These are not mathematical functions, and I can't work with "pictures on Wikipedia" formulaically. But I'm modeling a phenomenon, so I'm going to pick some mathematical functions and pretend those are the response curves! Science! (Science recipe: make stuff up and if it doesn't work, make up different stuff until it does.) To me, those look like bell curves. Or Gaussian distributions, or normal distributions, or whatever you want to call them. So I made my own curves with the same peaks, similar widths, and I played around with the amplitudes so they'd all have a maximum value of 1.0.

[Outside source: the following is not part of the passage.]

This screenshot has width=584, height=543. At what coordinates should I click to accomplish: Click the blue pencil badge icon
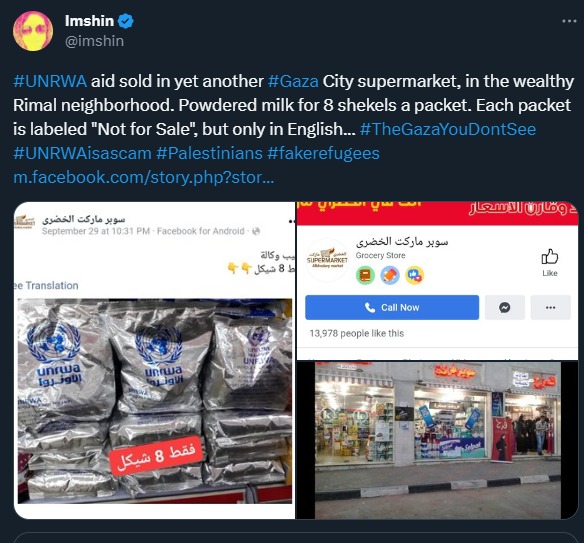pyautogui.click(x=390, y=276)
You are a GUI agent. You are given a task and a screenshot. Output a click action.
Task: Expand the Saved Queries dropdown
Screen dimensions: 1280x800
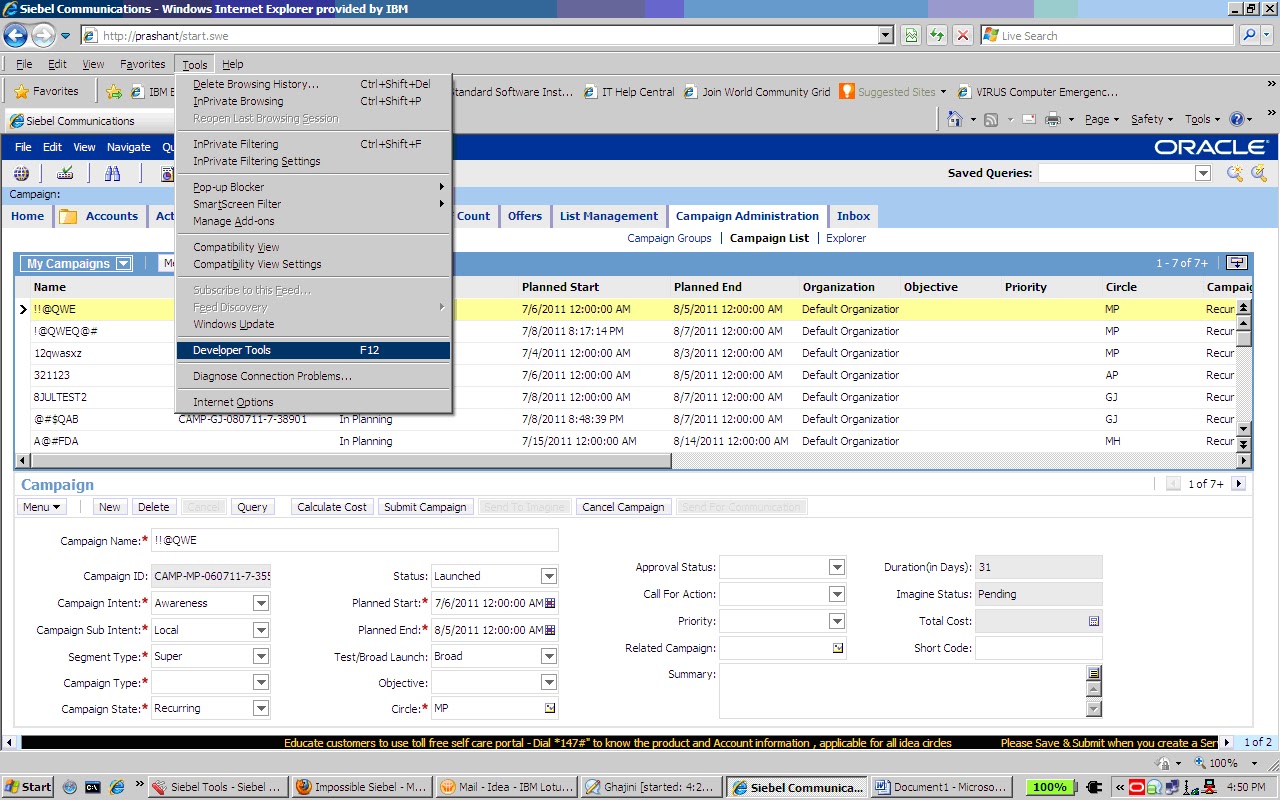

Why, you might ask, would do this, Zach? And I would say that this is the key to converting a spectrum of light into a perceived color. And you might still ask why I would do that but I suspect you wouldn't be reading if you were prone to that sort of feeling. But seriously, this is the key. What I did was multiply the spectrum by the sensitivity curve. I think a diagram will make this most clear:



The black line here is the portion of the scattered spectrum that falls in the visible range, and the green line is the sensitivity curve for green that we calculated earlier. The purple line is formed by multiplying the two together. If there was not much scattering but the cone was highly sensitive, we'd still get a lot of response, and vice versa. I take the area under the purple line and I call that the "green response." If I repeat this with the other two cones, I have a guess at how they will respond to a given spectrum.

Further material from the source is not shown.